# Suggestion - ICE forum?



## Neptune (Mar 31, 2013)

Hi

New to the forums, but one thing I noticed straight away was the lack of a dedicated ICE (In Car Entertainment) section. Any reason there isn't one?

Cheers


----------



## John-H (Jul 13, 2005)

Traditionally here ICE questions have been asked and answered on the main Mk1 Mk2 forums. It's been like this for many subjects that other forums have sub categorised into sub forums. One advantage of having everything in one or two pots as it were, is that it creates more discussion because people get introduced to things they may not have started out looking for, if they had been squirrelled away in a sub forum. You look at some forums and they are split into multiple sub forums, each one of them dead with little activity and confusion for new members not knowing where to begin. We believe our simplicity is in part the reason for this forum's success and lively activity.

Having said that, the disadvantage is things get lost. We've tried to help there by including a Mk 1 and Mk 2 knowledge base, where How Tos and reference data is indexed.

We do have a sub forum for show and shine. ICE could be a similar subject in that it would be a mixture of How To s and reviews and comments about products which are constantly changing and being upgraded.

We'll have a think about it . Thanks for the suggestion


----------



## .Griff. (Dec 17, 2011)

I must admit one of the first sections/sub-forums I looked for when I joined was ICE. I'd got various questions relating to the different head units and Bose upgrades available in the MK2's and while I did find most of the answers I wanted by wading through the MK2 section it would have been a lot easier if all ICE related discussion was "under one roof" so to speak.


----------



## John-H (Jul 13, 2005)

Well there is always here for Mk 1:

viewtopic.php?f=56&t=172190

... although there are only two items under ICE but I could always add more or create a sub page with more on if someone could find links to existing threads.

... and here for Mk 2:

viewforum.php?f=43

A separate forum would not contain existing threads only the start of new ones.
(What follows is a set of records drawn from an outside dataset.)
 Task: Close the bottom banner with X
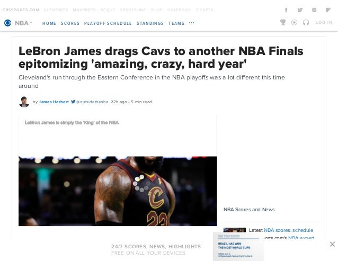pyautogui.click(x=332, y=244)
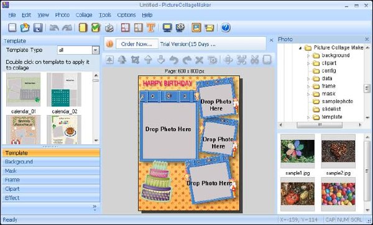Collapse the Picture Collage Maker folder
373x225 pixels.
pos(300,48)
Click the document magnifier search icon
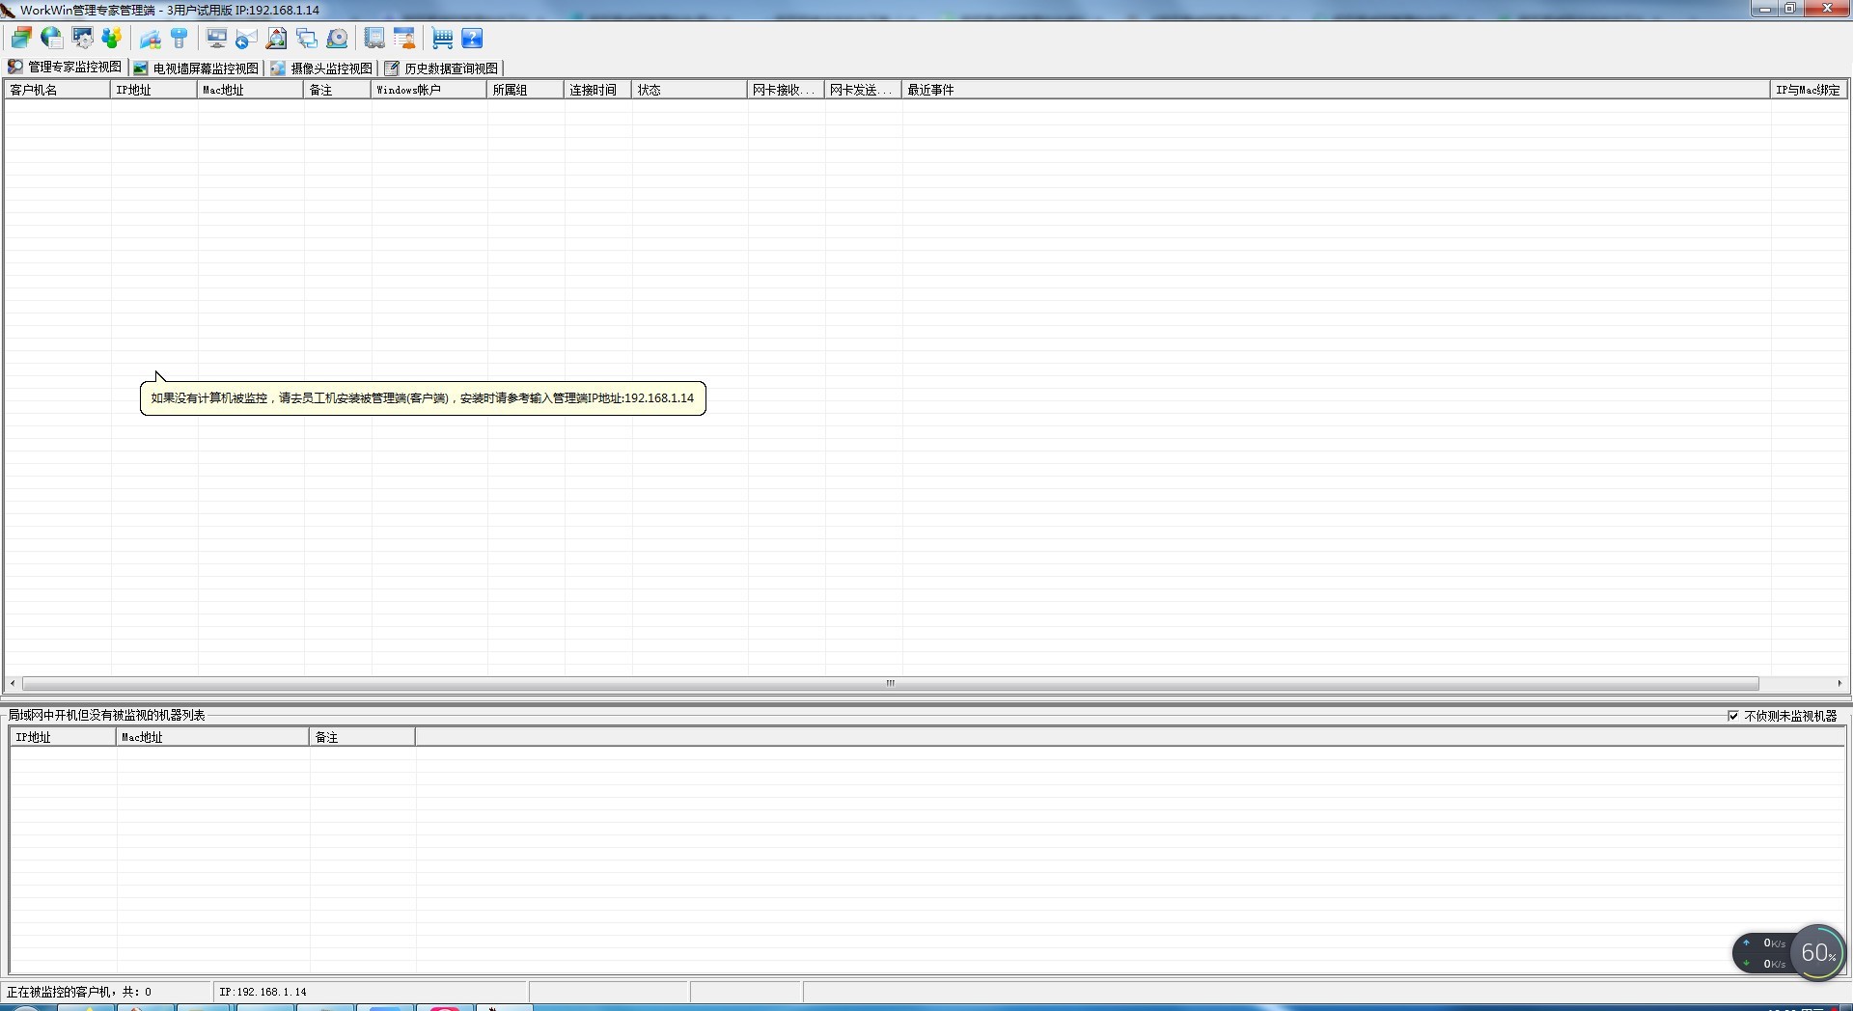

There's a wealth of information from the past.


----------



## .Griff. (Dec 17, 2011)

I was aware of the MK2 knowledge base but with the greatest of respect with all the images missing most of the guides were rendered useless until I raised the subject and Brittan tirelessly went through adding back the photos.

Take this one for example - viewtopic.php?f=43&t=262542

That's exactly having a dedicated ICE section would have made it easier to find answers. However I'm only offering my opinion.


----------



## Neptune (Mar 31, 2013)

.Griff. said:


> I was aware of the MK2 knowledge base but with the greatest of respect with all the images missing most of the guides were rendered useless until I raised the subject and Brittan tirelessly went through adding back the photos.
> 
> Take this one for example - viewtopic.php?f=43&t=262542
> 
> That's exactly having a dedicated ICE section would have made it easier to find answers. However I'm only offering my opinion.


+1


----------



## Gazzer (Jun 12, 2010)

have to agree John, modern day owners want the best from ICE so a new dedicated section would be good i feel boss man.


----------